LES GENS DE LETTRES
I
Il était une fois un roi et une reine, qui étaient bien fâchés de ne pas avoir d'enfants.
Le roi, qui s'appelait Sa Majesté O, disait à la reine, qui s'appelait Sa Majesté É :
- Le ciel n'a pas béni notre union, il faut consulter votre marraine, la fée Araignée.
Le roi O avait un gros ventre. Quand il tapait dessus, ça faisait toc, toc. La reine E n'avait pas du tout de ventre, elle
était sèche, comme un hareng saur.
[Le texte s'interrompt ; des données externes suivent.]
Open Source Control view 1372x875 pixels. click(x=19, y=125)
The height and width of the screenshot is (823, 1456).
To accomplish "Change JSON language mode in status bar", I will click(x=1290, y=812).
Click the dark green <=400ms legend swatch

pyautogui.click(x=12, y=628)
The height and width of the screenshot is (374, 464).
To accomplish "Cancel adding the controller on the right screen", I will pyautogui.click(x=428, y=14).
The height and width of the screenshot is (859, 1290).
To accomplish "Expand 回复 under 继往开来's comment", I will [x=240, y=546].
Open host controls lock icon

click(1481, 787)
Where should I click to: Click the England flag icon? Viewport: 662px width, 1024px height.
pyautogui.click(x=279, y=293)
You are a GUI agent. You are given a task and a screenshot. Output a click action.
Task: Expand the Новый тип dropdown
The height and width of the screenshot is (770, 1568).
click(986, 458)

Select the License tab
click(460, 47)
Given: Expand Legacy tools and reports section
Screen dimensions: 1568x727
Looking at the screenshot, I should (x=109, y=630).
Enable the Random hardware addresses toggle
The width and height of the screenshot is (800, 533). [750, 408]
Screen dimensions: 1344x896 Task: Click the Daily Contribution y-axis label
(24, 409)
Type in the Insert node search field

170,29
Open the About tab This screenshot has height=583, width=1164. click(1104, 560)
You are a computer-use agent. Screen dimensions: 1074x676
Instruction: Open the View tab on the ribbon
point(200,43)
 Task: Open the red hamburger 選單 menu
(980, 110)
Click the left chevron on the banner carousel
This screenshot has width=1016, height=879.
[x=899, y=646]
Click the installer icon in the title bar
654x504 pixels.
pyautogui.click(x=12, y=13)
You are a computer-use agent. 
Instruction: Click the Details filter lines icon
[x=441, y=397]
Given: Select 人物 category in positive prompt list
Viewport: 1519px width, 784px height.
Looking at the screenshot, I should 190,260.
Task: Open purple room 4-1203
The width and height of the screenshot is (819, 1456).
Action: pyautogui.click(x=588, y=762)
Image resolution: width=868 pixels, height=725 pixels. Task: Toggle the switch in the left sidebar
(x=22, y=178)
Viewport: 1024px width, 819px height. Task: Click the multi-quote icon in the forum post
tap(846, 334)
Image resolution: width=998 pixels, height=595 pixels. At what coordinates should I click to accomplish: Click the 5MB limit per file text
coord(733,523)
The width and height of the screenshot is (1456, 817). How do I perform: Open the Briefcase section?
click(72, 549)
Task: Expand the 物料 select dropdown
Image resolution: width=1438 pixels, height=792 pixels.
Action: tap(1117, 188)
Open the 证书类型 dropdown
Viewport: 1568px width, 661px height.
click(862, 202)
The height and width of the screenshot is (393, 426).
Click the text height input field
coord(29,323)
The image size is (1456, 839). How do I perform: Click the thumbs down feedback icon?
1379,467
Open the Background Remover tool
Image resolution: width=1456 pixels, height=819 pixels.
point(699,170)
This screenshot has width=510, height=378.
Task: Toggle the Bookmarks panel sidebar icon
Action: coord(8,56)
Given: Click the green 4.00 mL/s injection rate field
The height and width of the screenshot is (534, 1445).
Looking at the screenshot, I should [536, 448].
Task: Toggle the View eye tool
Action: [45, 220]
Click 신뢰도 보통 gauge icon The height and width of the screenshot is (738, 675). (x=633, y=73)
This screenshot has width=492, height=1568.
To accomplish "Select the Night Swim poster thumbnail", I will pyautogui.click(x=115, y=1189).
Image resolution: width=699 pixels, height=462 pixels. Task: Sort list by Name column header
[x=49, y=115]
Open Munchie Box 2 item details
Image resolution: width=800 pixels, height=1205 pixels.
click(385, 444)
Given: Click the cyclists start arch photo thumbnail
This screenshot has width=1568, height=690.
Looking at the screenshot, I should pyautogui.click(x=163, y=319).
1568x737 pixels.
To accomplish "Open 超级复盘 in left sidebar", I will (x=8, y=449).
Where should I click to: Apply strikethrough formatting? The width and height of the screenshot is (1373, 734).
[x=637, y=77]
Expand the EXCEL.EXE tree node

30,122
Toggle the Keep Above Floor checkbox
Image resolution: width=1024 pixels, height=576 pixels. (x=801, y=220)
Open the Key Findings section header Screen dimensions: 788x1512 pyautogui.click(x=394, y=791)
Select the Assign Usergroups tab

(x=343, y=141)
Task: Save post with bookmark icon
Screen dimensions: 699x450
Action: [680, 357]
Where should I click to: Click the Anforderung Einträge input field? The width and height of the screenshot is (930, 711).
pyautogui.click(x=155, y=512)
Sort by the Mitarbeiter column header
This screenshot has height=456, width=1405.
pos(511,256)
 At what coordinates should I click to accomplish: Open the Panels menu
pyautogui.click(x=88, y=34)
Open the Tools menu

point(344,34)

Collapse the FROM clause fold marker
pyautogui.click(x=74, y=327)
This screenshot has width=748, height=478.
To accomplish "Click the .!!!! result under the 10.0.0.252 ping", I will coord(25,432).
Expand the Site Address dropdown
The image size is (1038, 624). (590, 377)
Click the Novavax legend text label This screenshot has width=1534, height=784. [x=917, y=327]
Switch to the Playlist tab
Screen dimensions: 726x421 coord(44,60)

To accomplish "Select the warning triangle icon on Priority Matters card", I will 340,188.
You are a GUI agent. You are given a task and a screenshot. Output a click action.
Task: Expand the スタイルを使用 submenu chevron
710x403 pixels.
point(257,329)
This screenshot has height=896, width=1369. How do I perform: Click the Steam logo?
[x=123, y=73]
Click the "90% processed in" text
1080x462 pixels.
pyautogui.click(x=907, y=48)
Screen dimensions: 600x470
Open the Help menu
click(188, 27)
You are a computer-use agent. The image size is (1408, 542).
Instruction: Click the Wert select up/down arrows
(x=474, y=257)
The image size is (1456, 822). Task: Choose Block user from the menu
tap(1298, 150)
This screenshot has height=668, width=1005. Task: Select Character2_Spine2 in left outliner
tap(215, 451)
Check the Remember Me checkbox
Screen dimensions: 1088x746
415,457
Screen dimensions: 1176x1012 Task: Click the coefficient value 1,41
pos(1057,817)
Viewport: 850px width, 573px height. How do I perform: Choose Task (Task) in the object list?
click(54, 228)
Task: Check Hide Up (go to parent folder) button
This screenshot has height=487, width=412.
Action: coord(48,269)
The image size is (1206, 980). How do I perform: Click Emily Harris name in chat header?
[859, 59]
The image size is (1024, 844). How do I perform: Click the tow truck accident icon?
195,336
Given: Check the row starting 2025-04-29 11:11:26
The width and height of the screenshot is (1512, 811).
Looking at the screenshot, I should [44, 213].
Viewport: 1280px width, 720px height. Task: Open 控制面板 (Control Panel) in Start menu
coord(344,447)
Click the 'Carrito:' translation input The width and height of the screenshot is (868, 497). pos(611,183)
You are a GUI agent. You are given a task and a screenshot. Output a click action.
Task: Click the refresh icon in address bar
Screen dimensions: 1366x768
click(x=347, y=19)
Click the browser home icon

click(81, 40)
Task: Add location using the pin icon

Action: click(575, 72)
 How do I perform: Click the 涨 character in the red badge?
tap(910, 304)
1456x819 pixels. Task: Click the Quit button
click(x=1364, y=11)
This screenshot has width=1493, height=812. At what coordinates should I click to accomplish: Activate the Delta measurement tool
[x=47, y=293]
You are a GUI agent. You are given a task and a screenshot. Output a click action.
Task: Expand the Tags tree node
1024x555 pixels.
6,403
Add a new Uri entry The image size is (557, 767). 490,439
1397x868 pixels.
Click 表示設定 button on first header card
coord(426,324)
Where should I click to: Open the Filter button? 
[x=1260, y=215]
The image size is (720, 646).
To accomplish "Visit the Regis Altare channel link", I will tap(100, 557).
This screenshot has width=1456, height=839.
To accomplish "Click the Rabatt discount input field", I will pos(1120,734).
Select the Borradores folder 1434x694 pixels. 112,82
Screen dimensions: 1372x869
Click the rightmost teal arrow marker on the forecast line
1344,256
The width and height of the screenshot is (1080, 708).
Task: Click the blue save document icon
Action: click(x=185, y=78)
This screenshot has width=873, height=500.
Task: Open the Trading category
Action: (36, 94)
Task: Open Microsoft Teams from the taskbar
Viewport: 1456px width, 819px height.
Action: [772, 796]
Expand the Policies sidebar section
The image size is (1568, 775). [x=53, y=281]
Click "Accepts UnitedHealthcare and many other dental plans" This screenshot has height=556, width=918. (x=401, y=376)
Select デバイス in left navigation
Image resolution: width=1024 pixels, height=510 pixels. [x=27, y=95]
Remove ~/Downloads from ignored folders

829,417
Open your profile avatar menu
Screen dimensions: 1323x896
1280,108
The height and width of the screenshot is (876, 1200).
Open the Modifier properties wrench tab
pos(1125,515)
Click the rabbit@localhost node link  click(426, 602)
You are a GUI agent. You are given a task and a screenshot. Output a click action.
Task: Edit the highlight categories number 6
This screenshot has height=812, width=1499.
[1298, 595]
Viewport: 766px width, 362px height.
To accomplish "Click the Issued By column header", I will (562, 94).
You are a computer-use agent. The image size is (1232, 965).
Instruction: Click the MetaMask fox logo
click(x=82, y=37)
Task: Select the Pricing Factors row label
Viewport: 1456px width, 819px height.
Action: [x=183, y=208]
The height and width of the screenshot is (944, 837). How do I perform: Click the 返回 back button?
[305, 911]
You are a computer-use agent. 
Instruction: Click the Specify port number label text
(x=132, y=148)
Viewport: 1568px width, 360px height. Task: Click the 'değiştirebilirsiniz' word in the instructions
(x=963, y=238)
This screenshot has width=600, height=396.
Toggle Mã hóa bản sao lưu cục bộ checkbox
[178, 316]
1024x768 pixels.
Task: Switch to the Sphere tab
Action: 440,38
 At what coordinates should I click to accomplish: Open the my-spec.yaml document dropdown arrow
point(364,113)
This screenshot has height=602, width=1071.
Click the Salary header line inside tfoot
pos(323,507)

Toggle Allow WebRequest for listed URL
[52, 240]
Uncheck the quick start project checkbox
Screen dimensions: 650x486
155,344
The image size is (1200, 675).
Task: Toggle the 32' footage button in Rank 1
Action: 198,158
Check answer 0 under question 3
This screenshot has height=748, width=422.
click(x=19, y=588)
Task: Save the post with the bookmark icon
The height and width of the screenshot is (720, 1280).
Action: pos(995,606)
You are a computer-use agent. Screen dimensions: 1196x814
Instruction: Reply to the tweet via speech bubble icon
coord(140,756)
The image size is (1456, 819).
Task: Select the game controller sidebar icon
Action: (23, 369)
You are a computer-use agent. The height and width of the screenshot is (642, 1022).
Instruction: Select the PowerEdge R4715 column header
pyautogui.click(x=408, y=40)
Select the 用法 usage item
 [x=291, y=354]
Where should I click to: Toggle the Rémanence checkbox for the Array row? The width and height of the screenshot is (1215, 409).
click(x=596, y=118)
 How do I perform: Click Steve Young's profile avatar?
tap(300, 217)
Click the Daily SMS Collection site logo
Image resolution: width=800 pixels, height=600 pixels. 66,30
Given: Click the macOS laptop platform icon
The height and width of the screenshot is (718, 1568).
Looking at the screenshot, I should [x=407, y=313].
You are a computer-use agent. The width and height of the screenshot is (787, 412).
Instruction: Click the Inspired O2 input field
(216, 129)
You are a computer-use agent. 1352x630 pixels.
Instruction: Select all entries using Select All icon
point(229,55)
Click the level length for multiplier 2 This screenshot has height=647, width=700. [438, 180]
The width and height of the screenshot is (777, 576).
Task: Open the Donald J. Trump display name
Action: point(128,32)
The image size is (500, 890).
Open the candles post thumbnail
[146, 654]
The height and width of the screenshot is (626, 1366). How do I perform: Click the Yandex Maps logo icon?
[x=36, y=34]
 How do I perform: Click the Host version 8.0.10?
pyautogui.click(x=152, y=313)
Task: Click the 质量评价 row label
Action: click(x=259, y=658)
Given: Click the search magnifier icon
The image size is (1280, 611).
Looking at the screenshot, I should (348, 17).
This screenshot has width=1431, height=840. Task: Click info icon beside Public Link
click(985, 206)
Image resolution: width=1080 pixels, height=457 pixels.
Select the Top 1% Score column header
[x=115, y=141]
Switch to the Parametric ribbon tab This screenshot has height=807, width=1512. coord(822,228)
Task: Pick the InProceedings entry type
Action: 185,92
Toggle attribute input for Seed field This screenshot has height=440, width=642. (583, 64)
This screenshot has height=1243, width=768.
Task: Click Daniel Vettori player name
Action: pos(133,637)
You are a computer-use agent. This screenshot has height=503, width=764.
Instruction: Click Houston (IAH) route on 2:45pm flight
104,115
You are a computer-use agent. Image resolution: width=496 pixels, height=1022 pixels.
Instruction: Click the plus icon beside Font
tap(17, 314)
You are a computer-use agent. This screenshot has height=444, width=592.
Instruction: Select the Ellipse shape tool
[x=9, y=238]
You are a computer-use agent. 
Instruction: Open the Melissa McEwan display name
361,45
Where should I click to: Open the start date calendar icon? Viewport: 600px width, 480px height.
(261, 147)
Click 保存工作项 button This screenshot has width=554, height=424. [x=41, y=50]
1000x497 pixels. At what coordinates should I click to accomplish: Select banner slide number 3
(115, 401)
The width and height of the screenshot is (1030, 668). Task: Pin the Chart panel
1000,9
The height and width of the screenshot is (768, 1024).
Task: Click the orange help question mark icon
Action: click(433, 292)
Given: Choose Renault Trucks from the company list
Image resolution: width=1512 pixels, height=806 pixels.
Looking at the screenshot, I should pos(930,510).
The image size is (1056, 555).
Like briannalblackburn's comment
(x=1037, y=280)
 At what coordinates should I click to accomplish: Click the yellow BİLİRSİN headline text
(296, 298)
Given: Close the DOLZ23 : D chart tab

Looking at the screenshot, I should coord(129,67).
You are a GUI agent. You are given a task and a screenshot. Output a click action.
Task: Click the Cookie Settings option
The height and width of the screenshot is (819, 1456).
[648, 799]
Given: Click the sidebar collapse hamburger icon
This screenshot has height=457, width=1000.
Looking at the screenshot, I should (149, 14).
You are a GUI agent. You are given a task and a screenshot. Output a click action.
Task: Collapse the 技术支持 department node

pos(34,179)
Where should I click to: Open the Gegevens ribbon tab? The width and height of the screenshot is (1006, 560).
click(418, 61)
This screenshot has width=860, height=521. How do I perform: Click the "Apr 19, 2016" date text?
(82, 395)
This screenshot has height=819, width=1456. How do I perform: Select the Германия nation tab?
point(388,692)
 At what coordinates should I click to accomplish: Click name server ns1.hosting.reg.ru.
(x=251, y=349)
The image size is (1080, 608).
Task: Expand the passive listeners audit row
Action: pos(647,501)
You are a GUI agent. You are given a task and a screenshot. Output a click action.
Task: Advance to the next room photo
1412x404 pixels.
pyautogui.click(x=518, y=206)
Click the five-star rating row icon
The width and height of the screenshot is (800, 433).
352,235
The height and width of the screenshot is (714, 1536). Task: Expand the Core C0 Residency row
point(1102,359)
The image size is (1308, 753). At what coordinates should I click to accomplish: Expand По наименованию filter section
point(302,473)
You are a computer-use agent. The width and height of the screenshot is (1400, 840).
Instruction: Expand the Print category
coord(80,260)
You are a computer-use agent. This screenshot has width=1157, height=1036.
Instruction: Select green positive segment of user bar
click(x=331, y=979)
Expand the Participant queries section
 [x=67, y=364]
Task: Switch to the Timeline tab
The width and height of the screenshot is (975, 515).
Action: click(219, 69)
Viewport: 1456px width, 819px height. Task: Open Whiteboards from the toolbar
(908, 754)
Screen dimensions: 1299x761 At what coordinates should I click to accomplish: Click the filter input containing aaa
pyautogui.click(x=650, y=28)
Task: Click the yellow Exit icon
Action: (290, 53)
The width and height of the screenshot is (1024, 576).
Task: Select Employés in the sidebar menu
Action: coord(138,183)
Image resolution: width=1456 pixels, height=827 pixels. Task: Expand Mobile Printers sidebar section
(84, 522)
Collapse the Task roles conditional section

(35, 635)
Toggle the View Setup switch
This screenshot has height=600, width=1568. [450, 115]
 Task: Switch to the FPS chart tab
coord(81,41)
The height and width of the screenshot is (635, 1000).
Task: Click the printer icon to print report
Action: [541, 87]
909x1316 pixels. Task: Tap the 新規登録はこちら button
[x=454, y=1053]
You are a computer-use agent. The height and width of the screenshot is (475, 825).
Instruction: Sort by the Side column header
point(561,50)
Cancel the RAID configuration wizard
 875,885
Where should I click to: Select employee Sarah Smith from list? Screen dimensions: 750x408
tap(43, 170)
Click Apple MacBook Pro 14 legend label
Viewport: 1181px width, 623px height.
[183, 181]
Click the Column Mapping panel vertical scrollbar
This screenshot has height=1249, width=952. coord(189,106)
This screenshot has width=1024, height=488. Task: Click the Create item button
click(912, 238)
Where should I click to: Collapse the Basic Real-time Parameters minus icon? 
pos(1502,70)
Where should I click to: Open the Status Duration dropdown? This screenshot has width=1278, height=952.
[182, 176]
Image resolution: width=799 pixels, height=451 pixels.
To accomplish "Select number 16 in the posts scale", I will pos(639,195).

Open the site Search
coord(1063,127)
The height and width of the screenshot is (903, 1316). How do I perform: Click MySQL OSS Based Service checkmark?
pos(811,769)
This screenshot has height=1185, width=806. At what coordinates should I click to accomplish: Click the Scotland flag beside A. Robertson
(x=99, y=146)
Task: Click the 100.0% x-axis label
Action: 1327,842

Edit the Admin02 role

Et les enfants ne venaient pas.
On télégraphia à la fée Araignée, qui arriva par la cheminée avec trois gros choux qu'elle mit tout de suite dans une
marmite et du bon lard, et du sel, et du poivre... Et puis elle trempa une grande soupe (il y en avait bien pour cent
personnes) et la donna à manger à la reine É. La soupe aux choux faite par une fée, est fée aussi. Voilà pourquoi le
reine É, si sèche d'abord, enfla, enfla, enfla. Et le lendemain matin on trouva, dans trois berceaux, le premier garni de
satin groseille, le second garni de satin bouton d'or et le troisième garni de satin couleur du ciel sans nuages, trois
petites princesses, qui étaient plus belles que les étoiles, que le soleil et que la lune.
La fée Araignée, qui était de la célèbre famille Aiou, si connue dans l'industrie des tissus, coupa son nom en trois et
appela sa première filleule A, sa seconde I et sa troisième OU.